Baby Body Signs Book Helps Parents Evaluate Child’s Physical Cues

This head-to-toe guide gives parents practical pointers for monitoring their children’s health from birth through toddlerhood.

The human body changes rapidly during the first years of life. Often-anxious new parents struggle to know whether a particular physical issue signals big trouble or something that will pass without intervention. Joan Liebmann-Smith, Ph.D., and Jacqueline Nardi Egan give parents guidelines on when to call the doctor and when to relax in their book Baby Body Signs (Bantam, 2010), a follow-up to Body Signs (Bantam, 2008) – a book for adults interested in their own physical signals.

What Baby Body Signs Covers

In the book’s introduction, Liebmann-Smith and Egan explain why they wrote a book that readers would find useful in detecting potential problems in the family’s most vulnerable members: “Babies are not miniature adults, and they often have very different body signs from their older counterparts,” the authors write. “And since babies can’t communicate with verbal language, their body signs are extremely valuable medical resources; they can tell parents, physicians, and other healthcare providers what the baby can’t.”

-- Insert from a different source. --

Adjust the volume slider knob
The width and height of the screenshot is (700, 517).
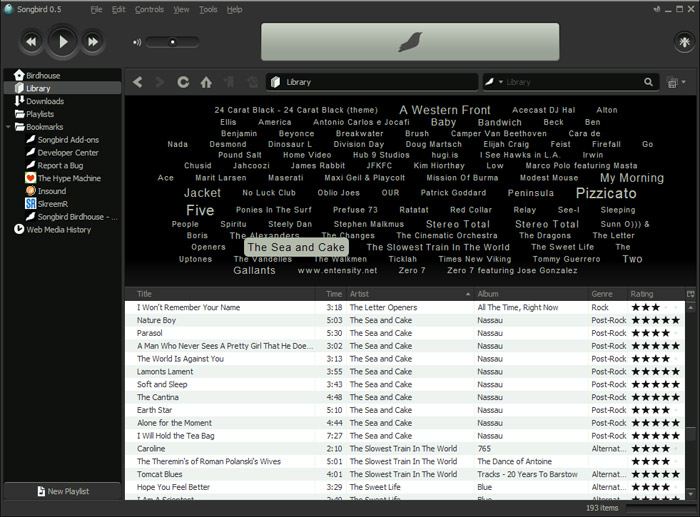pyautogui.click(x=172, y=42)
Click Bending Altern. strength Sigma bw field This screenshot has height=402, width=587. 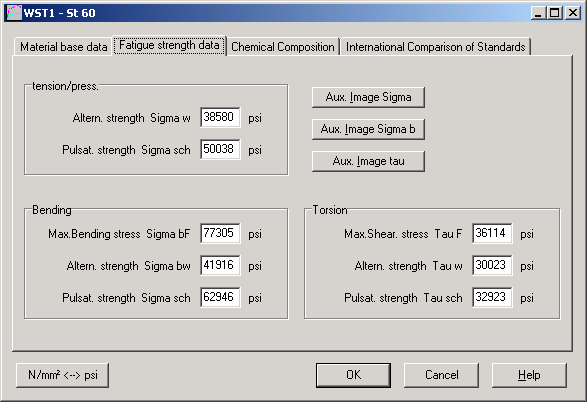(x=220, y=265)
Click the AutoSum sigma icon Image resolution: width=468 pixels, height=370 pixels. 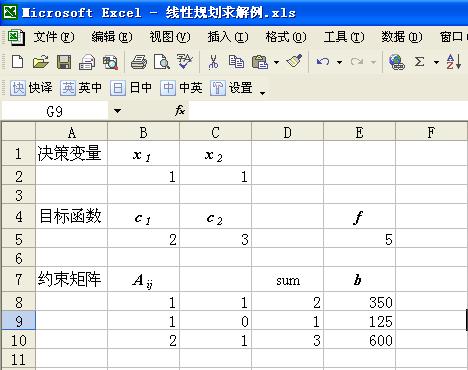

Baby Body Signs centers on the health of children during the predominantly preverbal years, from birth through age three. Liebmann-Smith and Egan have divided the book into 10 chapters that address physical signs parents and caregivers might observe. The topics include:

  • head and neck
  • hair and scalp
  • eyes
  • ears
  • nose
  • mouth, tongue, and teeth
  • torso and limbs
  • skin
  • genitals
  • body wastes

Resources Within Baby Body Signs

Each chapter begins with a brief introduction to the topic. A question-and-answer format rounds out the remainder of the chapters with information breakout boxes interspersed. These short paragraphs provide the reader with quick tips, historical data, and concise warning signs. The chapters close with bullet points of physical cues that warrant a doctor’s visit.

An alphabetical index at the back of Baby Body Signs directs readers to specific pages when researching a particular topic. The overall organization of the book makes it easy to thumb through and learn more about a specific body part or sign; however, the reader should be careful not to take information out of context. For this reason, the book is better read chapter by chapter – and better yet – cover to cover.

Interesting Facts Found in Baby Body Signs

Baby Body Signs provides a bounty of practical information, as well as novel information that won’t necessarily help parents. Most parents wouldn’t know, for example, that in Italy legend has it that the navel of Venus, the goddess of love, is the model for the popular pasta tortellini. Another interesting tidbit: Baby walkers have been around a long time. Various paintings and embroideries show the baby Jesus with a three- or four-wheeled walker – much like the ones used today.

Without inciting hypochondria, Liebmann-Smith and Egan have given parents another resource to guide them when deciding whether to call the pediatrician. Organized by topic, Baby Body Signs offers a plethora of useful information. The book is peppered with curious data that makes it more of a conversational read and less a boring medical reference book.

Source:

Liebmann-Smith, PhD, Joan, and Jacqueline Nardi Egan. Baby Body Signs. Bantam Books, 2010. ISBN 978-0-553-38565-6.